指示 A – 後に示す記録から、「At what coordinates should I click to accomplish: Click the」を含む行から「coord(680,78)」を含む行までを、両端の行も含めて一字一句そのまま書き写してください。
=== 課題文 ===
2025.03.11Vol.678 子育て方針大転換(前編)
これまで我が子には高校生になるまでスマホを持たせないと公言してきたが、中2の二男には1年前倒ししてこの3月から、小6の三男には中学生になるタイミングで買い与えることにした。そして、もう一点、二男は高校受験を1年前に控えたこのタイミングで大手の塾に通うかもしれない。後者に関しては完全に本人任せなのでどうなるかは現状定かではない。それら二点において方針を大きく転換したことの報告が今回の骨子である。内容的には月1回の内部配布の『志高く』の方で扱いたかったのだが、そうなると二男も目を通すことになるのでこちらの方を選択した。
昨年の10月末、二男とのことを話題にした「Vol.660 二人目が一人目、だからと言って三人目が二回目でもきっと一回目(前編)」の中で、「先日、中2の二男と2人きりで食卓で向き合いながら、珍しく諭すように話をした。『親にとって、子供が頑張ることなくダラダラと生活をしているのを見るのは楽なことではない。期待をするとそれに応えないことにイライラするし、期待をしなければ腹も立たたないんだろうけど、それもまた違う』」、その続編のVol.662で、「生きて行く上で大事なことは小5ぐらいまでにすべて伝え切ろう、という心持ちでいた。それは、いつ死んでも良いように、ということではなく、反抗期が来て、父である私のことが鬱陶しくなり話にまったく耳を傾けなくなっても良いように、という考えからであった。大きく括っても中学生、高校生、大学生、社会人それぞれの時期で話すべき内容は違うので、そんな早いタイミングで息子たちに対する父としての役割を全うできるはずはないのだが、いつまでも素直に聞いてくれることはない、ということを自分自身に言い聞かせていた」と述べた。
=== 提供データ ===
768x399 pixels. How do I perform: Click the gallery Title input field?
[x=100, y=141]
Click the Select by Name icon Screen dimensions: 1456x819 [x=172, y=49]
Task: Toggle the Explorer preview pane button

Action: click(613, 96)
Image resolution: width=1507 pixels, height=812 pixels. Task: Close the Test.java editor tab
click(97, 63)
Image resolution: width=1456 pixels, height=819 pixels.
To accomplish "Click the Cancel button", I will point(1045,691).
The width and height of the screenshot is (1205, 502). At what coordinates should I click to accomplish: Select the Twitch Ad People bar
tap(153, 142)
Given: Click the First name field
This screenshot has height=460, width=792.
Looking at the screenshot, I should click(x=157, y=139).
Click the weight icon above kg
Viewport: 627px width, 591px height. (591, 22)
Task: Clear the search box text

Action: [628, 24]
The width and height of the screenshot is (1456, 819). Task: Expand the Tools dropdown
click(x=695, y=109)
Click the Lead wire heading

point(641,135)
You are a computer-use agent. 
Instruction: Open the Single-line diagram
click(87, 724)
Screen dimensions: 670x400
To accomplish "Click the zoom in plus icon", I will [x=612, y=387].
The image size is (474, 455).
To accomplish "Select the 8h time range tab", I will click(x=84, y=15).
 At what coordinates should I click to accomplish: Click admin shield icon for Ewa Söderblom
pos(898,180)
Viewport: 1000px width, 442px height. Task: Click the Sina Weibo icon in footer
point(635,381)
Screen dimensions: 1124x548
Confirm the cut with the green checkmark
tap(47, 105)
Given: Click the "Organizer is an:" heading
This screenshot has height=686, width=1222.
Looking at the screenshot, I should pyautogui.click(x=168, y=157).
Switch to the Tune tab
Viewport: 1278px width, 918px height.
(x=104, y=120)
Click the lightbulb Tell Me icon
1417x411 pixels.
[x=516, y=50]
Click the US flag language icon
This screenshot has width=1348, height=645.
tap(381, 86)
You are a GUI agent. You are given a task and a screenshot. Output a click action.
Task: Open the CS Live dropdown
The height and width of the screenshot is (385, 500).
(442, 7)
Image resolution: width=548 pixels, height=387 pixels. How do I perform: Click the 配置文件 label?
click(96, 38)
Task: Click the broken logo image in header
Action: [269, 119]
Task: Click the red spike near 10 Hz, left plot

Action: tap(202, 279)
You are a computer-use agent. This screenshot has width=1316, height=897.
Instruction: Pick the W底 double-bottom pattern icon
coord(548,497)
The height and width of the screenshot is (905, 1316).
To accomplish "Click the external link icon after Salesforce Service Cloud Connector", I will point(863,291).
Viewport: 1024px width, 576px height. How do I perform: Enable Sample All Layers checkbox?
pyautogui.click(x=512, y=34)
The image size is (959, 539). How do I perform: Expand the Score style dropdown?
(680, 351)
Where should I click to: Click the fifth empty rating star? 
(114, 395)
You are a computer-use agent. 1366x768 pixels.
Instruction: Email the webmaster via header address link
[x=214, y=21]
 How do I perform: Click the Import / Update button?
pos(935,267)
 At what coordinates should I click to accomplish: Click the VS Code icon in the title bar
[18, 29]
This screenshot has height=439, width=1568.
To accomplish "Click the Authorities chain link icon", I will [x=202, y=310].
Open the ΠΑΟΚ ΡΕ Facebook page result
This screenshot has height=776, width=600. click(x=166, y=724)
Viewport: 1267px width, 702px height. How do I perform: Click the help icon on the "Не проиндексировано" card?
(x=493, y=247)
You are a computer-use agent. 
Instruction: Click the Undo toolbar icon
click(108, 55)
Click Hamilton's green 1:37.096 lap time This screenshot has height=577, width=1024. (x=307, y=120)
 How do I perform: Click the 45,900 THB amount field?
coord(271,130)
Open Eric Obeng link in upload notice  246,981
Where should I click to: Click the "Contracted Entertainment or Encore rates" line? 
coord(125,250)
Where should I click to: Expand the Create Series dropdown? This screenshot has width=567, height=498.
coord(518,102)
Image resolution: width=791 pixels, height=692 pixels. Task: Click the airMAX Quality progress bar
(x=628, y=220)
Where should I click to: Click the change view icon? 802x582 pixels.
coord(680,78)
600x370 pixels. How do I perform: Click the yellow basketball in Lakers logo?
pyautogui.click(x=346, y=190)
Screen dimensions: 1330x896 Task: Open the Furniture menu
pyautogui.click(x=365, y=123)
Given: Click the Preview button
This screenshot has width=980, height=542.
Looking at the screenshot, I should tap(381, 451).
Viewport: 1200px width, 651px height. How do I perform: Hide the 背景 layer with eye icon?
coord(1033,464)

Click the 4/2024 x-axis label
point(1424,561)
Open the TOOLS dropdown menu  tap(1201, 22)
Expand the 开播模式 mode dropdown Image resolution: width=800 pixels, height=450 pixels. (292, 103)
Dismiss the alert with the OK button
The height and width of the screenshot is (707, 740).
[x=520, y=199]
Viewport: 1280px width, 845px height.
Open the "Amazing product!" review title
===
指示 B – 子育て方針の転換について述べた課題文を、最後の文の後から書き継いでください。

期待される出力 A –
 At what coordinates should I click to accomplish: Click the VS Code icon in the title bar
[18, 29]
This screenshot has height=439, width=1568.
To accomplish "Click the Authorities chain link icon", I will [x=202, y=310].
Open the ΠΑΟΚ ΡΕ Facebook page result
This screenshot has height=776, width=600. click(x=166, y=724)
Viewport: 1267px width, 702px height. How do I perform: Click the help icon on the "Не проиндексировано" card?
(x=493, y=247)
You are a computer-use agent. 
Instruction: Click the Undo toolbar icon
click(108, 55)
Click Hamilton's green 1:37.096 lap time This screenshot has height=577, width=1024. (x=307, y=120)
 How do I perform: Click the 45,900 THB amount field?
coord(271,130)
Open Eric Obeng link in upload notice  246,981
Where should I click to: Click the "Contracted Entertainment or Encore rates" line? 
coord(125,250)
Where should I click to: Expand the Create Series dropdown? This screenshot has width=567, height=498.
coord(518,102)
Image resolution: width=791 pixels, height=692 pixels. Task: Click the airMAX Quality progress bar
(x=628, y=220)
Where should I click to: Click the change view icon? 802x582 pixels.
coord(680,78)

期待される出力 B –
「いろいろなこと」が積もり積もってのことにはなるが、相変わらずのダラダラ具合に痺れを切らして「そんなんだから中途半端な結果しか出せないんだ」という私の叱責に対して、「それはパパの育て方が中途半端だからだ」と反論して来たことが引き金になった。私も父と親子げんかをよくした。特に中学生の頃は何度か「出て行け」と言われ、その度に大きなバッグに何日間分かの衣服を詰め込んで家出をした。大抵は一泊で帰っていたような気がする。一度などはテスト期間中であったため、勉強道具も荷物に含まれていた。友達の家で、「あっ、あれ持ってくるの忘れた」とはならなかったので、頭に血は上ってはいても最低限の冷静さは保てていたのであろう。箪笥の引き出しを開けながら準備していたときに「早く出て行け」と父に追い討ちを掛けられ、「ちゃんと出ていくわ。今準備してんねん」などと言い返したときの光景を今でも何となくではあるが覚えている。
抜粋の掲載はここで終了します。